* **Task requirements**
Reproduce the records verbatim, taking everything from the line containing "Select the TTAB" down through the line containing "Action: point(127,406)", both included.

Stored data:
####
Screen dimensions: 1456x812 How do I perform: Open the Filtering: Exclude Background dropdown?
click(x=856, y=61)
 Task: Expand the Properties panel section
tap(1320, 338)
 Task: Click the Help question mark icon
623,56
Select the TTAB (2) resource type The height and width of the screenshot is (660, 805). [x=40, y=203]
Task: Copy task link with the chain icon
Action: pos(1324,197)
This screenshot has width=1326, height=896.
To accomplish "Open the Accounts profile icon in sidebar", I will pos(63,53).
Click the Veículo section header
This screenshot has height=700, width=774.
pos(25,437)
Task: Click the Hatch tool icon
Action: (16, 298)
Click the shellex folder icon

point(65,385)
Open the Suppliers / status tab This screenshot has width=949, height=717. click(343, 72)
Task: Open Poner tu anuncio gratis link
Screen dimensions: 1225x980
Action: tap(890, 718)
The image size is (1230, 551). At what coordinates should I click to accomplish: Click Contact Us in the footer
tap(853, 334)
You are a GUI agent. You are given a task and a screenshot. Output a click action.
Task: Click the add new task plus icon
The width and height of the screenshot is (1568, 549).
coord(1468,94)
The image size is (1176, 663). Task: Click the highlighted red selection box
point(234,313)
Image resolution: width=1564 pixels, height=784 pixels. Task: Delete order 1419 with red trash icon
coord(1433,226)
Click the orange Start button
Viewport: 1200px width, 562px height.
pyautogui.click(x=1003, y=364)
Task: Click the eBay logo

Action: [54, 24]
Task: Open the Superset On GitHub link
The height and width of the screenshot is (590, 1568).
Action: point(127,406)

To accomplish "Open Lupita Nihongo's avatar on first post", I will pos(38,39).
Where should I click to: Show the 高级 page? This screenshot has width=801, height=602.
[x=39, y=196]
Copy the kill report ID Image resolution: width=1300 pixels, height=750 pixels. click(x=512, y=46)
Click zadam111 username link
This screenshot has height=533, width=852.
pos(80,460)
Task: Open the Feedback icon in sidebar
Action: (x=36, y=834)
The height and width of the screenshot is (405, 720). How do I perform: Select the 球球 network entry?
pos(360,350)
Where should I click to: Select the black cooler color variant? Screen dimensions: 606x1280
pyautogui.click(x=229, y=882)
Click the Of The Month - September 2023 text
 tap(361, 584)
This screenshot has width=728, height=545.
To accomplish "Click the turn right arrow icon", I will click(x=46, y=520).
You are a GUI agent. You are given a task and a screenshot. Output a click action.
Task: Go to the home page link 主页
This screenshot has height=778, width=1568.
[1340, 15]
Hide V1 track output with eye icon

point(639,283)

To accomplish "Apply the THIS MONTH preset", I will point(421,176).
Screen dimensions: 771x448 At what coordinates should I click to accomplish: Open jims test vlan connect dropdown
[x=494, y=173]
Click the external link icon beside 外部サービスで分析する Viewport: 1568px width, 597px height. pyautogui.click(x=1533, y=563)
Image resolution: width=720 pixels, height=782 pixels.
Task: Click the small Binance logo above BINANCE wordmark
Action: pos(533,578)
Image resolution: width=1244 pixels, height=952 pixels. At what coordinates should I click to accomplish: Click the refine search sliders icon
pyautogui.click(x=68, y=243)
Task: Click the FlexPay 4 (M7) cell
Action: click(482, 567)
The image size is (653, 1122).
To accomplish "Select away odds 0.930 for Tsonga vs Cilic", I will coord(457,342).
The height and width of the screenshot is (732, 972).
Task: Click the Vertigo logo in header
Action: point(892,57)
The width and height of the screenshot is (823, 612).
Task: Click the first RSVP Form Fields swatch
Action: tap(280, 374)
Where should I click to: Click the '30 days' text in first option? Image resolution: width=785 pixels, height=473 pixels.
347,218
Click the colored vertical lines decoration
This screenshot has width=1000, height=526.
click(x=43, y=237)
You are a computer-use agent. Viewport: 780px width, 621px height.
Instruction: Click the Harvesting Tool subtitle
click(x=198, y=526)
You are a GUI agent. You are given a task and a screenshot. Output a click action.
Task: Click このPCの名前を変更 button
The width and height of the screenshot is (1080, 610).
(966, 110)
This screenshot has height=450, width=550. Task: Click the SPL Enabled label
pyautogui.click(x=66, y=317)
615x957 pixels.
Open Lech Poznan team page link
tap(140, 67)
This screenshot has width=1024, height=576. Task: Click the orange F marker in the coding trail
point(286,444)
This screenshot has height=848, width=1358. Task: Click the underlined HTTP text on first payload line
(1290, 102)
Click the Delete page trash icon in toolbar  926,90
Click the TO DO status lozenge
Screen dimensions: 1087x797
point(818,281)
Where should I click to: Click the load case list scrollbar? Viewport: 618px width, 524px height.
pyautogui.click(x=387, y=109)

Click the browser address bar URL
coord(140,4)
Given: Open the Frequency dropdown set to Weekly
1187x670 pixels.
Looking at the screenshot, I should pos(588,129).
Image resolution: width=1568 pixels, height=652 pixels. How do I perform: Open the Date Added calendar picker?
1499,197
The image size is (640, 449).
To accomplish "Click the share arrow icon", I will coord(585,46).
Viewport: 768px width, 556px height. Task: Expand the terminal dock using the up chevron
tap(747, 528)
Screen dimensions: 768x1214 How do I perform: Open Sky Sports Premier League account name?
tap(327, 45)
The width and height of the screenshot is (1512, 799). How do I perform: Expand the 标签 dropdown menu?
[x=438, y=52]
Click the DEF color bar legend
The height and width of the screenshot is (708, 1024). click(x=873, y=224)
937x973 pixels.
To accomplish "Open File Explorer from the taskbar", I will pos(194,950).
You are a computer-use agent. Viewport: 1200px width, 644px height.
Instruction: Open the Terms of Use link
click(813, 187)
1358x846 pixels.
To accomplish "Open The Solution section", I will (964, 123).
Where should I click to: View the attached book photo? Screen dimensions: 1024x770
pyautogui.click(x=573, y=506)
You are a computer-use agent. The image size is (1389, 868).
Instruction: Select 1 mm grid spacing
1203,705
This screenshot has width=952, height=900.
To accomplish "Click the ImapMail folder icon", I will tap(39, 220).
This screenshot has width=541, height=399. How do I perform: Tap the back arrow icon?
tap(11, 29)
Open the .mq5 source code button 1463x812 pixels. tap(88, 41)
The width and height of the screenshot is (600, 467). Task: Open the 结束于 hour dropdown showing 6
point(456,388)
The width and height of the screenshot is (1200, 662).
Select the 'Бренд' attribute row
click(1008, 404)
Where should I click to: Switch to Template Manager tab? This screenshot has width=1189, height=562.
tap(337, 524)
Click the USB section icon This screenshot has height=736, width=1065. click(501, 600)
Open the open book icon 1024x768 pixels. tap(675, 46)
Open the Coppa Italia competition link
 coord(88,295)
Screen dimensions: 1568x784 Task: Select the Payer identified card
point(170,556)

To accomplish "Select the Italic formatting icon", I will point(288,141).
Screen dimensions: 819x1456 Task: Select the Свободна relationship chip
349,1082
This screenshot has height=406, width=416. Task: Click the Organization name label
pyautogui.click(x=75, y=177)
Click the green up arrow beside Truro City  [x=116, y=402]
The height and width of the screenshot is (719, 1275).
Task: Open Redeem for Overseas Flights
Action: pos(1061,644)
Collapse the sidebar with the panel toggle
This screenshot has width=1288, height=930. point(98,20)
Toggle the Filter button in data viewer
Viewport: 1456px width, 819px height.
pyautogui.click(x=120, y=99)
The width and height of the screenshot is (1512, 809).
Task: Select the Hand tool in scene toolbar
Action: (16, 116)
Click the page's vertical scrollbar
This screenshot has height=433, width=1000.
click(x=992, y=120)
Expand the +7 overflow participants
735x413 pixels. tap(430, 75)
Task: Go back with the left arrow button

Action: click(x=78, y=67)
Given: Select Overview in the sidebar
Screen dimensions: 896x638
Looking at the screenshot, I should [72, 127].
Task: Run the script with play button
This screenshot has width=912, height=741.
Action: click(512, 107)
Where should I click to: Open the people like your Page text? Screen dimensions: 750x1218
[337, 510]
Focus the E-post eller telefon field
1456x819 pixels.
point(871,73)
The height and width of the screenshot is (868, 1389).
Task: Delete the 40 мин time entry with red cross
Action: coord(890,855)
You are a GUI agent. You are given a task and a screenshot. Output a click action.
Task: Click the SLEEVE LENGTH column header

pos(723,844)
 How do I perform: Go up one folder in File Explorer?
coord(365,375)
####
* **The response**
Select the TTAB (2) resource type The height and width of the screenshot is (660, 805). [x=40, y=203]
Task: Copy task link with the chain icon
Action: pos(1324,197)
This screenshot has width=1326, height=896.
To accomplish "Open the Accounts profile icon in sidebar", I will pos(63,53).
Click the Veículo section header
This screenshot has height=700, width=774.
pos(25,437)
Task: Click the Hatch tool icon
Action: (16, 298)
Click the shellex folder icon

point(65,385)
Open the Suppliers / status tab This screenshot has width=949, height=717. click(343, 72)
Task: Open Poner tu anuncio gratis link
Screen dimensions: 1225x980
Action: tap(890, 718)
The image size is (1230, 551). At what coordinates should I click to accomplish: Click Contact Us in the footer
tap(853, 334)
You are a GUI agent. You are given a task and a screenshot. Output a click action.
Task: Click the add new task plus icon
The width and height of the screenshot is (1568, 549).
coord(1468,94)
The image size is (1176, 663). Task: Click the highlighted red selection box
point(234,313)
Image resolution: width=1564 pixels, height=784 pixels. Task: Delete order 1419 with red trash icon
coord(1433,226)
Click the orange Start button
Viewport: 1200px width, 562px height.
pyautogui.click(x=1003, y=364)
Task: Click the eBay logo

Action: [54, 24]
Task: Open the Superset On GitHub link
The height and width of the screenshot is (590, 1568).
Action: point(127,406)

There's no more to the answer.